----- PROVIDED INFORMATION -----

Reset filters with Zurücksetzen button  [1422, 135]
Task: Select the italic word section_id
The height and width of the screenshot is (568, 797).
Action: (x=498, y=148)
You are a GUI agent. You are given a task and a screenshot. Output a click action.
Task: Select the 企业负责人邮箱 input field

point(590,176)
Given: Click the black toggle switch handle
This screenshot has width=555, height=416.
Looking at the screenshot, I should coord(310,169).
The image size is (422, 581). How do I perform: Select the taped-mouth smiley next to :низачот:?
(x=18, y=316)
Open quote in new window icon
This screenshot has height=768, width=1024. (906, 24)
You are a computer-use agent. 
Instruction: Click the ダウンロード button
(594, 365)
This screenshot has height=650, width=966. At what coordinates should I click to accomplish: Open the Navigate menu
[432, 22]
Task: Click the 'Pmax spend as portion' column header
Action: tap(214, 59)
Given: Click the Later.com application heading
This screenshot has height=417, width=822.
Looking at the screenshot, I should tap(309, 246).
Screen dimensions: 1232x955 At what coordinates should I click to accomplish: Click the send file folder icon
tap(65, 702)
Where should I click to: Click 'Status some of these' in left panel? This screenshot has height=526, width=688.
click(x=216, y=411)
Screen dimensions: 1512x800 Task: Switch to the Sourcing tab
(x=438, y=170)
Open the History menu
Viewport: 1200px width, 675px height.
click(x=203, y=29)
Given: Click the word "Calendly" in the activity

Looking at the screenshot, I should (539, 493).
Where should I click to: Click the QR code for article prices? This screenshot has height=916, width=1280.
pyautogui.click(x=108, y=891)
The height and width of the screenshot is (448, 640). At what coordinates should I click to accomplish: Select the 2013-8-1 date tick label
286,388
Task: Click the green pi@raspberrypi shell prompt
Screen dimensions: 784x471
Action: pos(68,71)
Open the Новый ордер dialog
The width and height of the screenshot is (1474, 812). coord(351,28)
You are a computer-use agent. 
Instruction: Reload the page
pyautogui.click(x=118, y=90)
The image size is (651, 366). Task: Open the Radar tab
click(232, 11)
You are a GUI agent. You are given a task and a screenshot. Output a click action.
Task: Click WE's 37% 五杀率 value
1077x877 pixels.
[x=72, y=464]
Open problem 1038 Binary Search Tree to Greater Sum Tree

-----

TO DO
From the line that contains "1077x877 pixels." down to the last line above, print each line exactly as it appears.

OUTPUT OF THE EXERCISE
1077x877 pixels.
[x=72, y=464]
Open problem 1038 Binary Search Tree to Greater Sum Tree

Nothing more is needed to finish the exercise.